**What to work on:**
Transcribe exactly the lines from the one holding "At what coordinates" through the closing line of the entries below. Pictures stay out of the copy.

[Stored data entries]
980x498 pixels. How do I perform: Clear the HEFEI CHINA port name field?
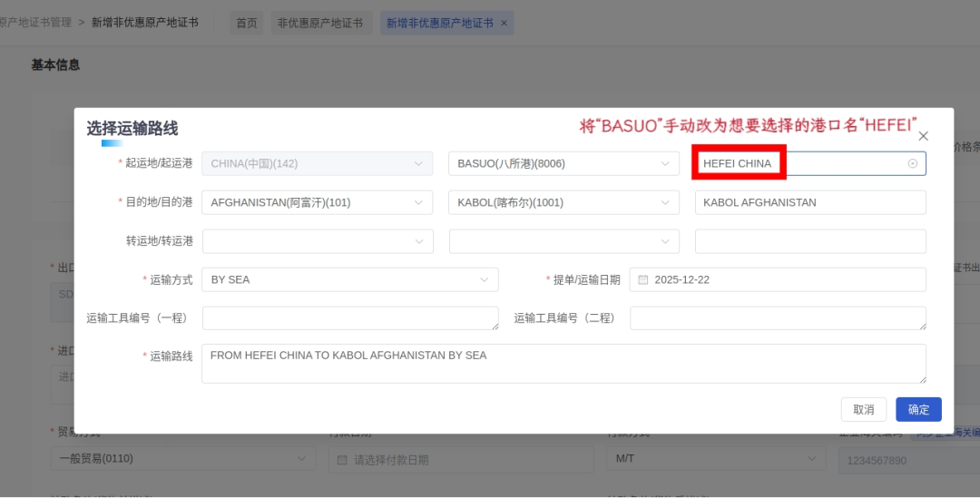tap(912, 163)
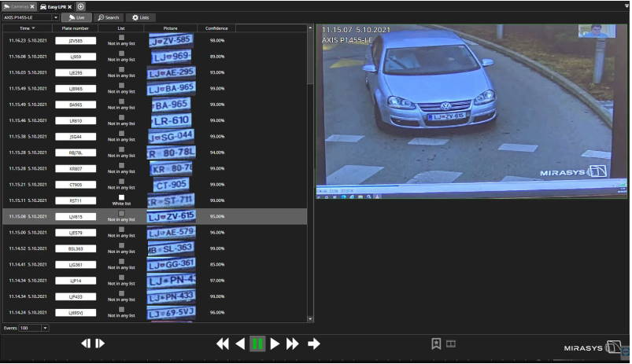Toggle White list checkbox for plate RST11
This screenshot has width=632, height=364.
coord(121,197)
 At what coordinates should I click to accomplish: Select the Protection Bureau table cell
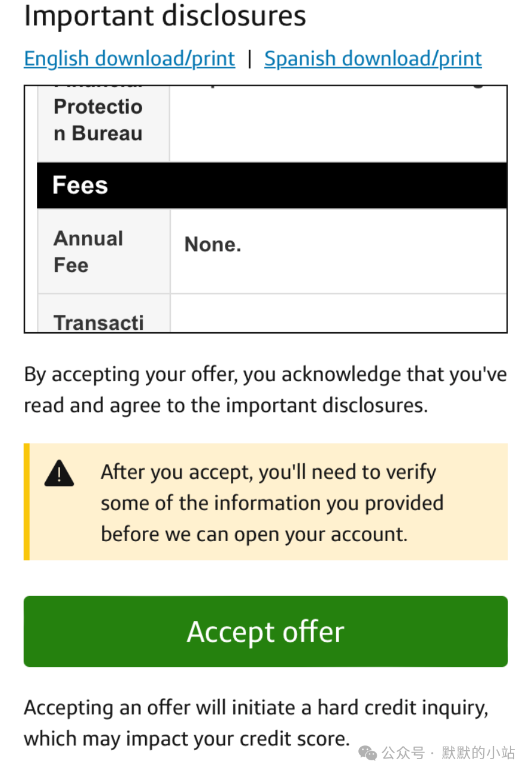click(x=104, y=123)
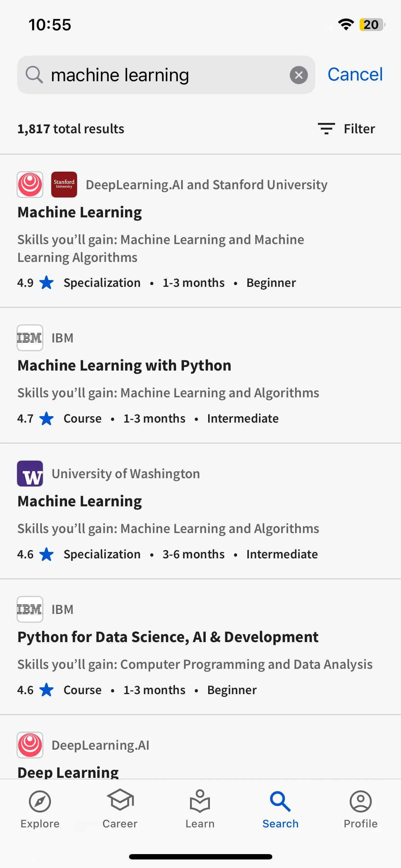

**Task answer:**
 At what coordinates should I click to accomplish: Select the Protection Bureau table cell
click(x=104, y=123)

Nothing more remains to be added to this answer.